*SHORT TASK*: Turn every line of the rows below into a numbered list, leaving out blank lines and omitting the pictures.

───── RECORDS FOR THIS EXERCISE ─────

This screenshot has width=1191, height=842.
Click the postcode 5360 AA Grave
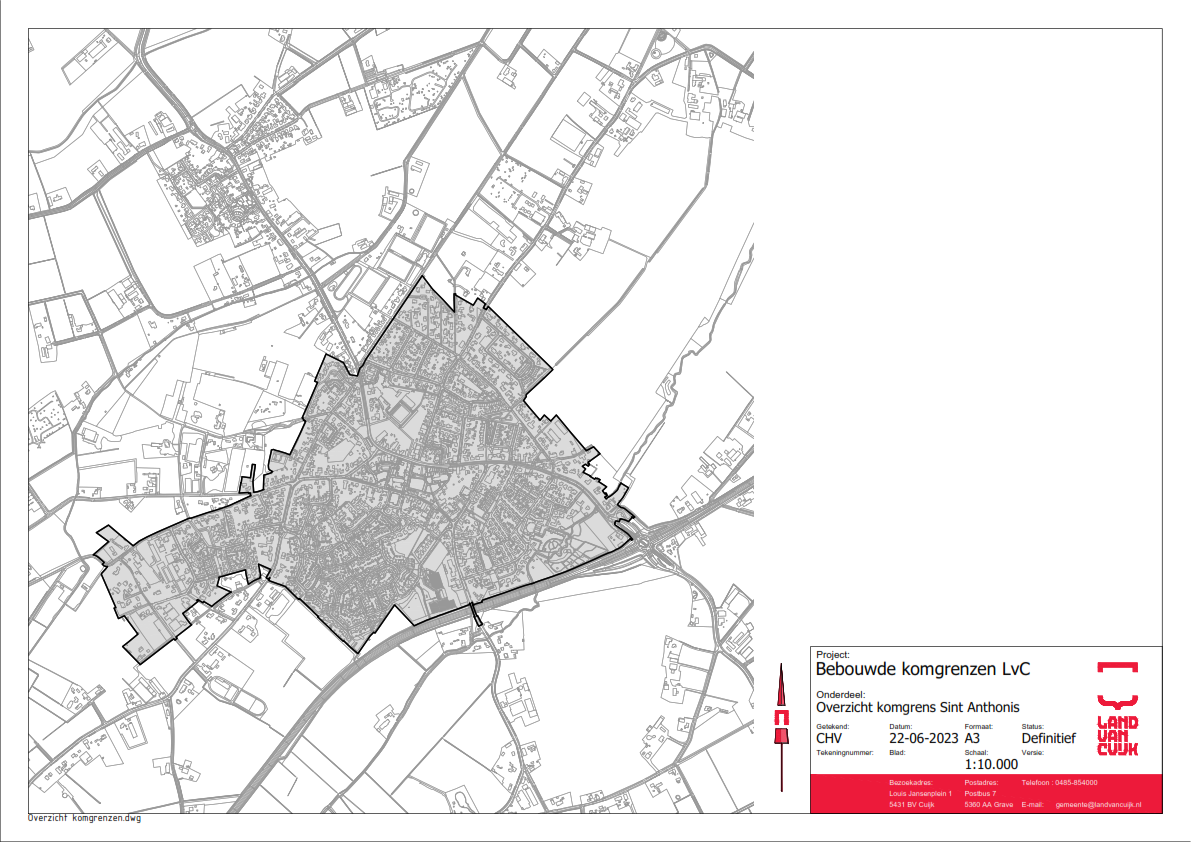coord(989,804)
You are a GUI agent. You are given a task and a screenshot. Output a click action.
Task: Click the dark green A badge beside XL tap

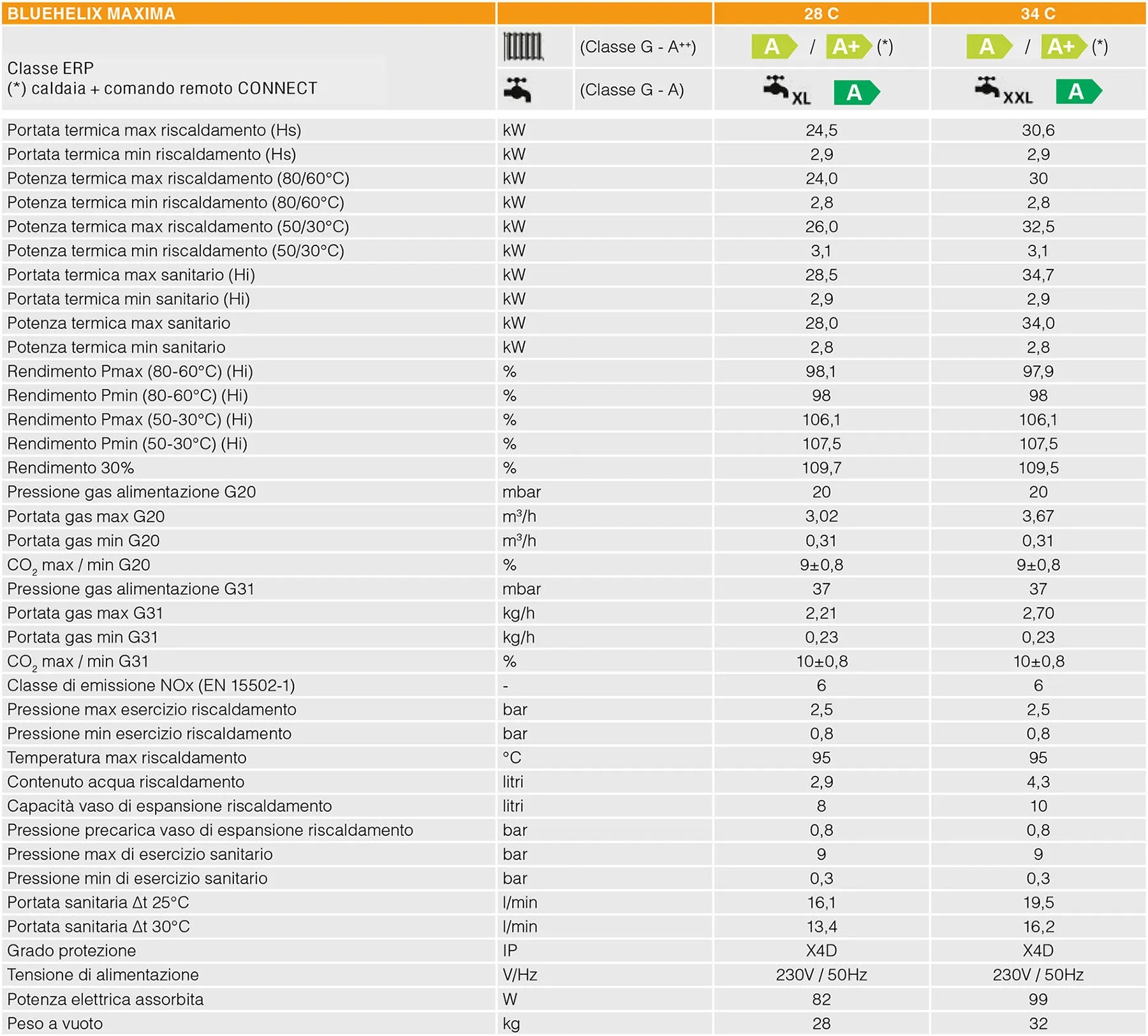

─────

*REPLY TO THE TASK*:
1. This screenshot has width=1191, height=842.
2. Click the postcode 5360 AA Grave
3. coord(989,804)
4. You are a GUI agent. You are given a task and a screenshot. Output a click action.
5. Task: Click the dark green A badge beside XL tap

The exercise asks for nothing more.